If you want to eat better for weight loss…
- Try not to restrict yourself too much in the beginning, as this will only lead to cravings. Instead, focus on making better choices, such as adding more fruits and vegetables to your plate or trying one new healthy recipe a week.
- Avoid categorizing foods as “good” or “bad;” there is nothing “bad” about your favorite ice cream or your mom’s famous pasta. By practicing moderation and watching your portions, you can still enjoy the foods you love without the guilt.
- Stay away from quick fix diets that promise fast results in a short amount of time. These plans are usually not sustainable long-term and could be harmful to your health.
If you want to reduce stress…
- Physical activity releases feel-good endorphins and other chemicals in the body that can help improve your mood. Carve out a little bit of time every day to get up and move, even if it’s just walking in place next to your desk.
- Look at what you eat in a day. A healthy diet can do wonders for your mental health, so aim to fill your plate with power foods like fruits, vegetables and whole grains.
- Habits like smoking, alcohol consumption and the use the illegal substances may briefly quell your stress, but their harmful effects far outweigh any short-term benefits you may experience. Meditation, yoga, journaling, sketching or reading are much better outlets for relieving stress.
If you want to kick a bad habit …
- Every bad habit has a cue that triggers the behavior. Maybe every time you lay down in bed at night, you scroll on your phone or every time you watch television, you snack on a bag of chips. It’s important to identify when these triggers commonly occur, who or what triggers them and how you feel in that moment.

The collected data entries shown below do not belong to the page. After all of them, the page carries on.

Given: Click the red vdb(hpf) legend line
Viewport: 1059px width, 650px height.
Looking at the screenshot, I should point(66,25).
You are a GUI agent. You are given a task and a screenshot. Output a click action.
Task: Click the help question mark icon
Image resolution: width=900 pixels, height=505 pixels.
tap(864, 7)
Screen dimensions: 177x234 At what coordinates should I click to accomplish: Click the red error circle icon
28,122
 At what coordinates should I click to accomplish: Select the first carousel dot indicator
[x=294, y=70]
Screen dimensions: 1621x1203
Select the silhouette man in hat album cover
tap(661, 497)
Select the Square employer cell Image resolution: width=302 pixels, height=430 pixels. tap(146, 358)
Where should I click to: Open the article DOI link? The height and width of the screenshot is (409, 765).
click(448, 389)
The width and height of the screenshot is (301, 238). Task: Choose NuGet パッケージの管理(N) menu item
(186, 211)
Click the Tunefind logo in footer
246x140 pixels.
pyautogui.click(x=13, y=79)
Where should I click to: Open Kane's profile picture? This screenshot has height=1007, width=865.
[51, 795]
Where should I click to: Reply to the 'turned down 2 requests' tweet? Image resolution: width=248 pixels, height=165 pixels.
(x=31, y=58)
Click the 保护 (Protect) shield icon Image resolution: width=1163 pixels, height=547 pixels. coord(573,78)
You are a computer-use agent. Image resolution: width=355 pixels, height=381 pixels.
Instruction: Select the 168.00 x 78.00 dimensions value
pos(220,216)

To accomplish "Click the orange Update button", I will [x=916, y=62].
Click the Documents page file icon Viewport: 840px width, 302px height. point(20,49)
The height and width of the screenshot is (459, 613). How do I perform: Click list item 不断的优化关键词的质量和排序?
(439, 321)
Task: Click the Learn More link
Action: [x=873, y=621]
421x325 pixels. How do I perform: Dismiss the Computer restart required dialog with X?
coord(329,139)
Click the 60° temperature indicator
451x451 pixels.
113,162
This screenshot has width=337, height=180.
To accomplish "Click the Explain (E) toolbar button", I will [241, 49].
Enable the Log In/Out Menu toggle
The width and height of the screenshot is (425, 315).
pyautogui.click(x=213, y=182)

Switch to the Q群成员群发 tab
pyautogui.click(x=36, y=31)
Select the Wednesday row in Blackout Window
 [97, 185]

- Once you’ve identified your triggers, find a way to replace the bad habit with a good one rather than trying to quit cold turkey. Instead of snacking on chips while watching your favorite show, snack on almonds. Instead of scrolling on your phone, read a book or write in your journal. With time and consistency, the new habit will slowly replace the old one.
- Be kind to yourself. Kicking a bad habit is hard and takes time. Focus on the motivation behind why you want to make a change and don’t be afraid to start over.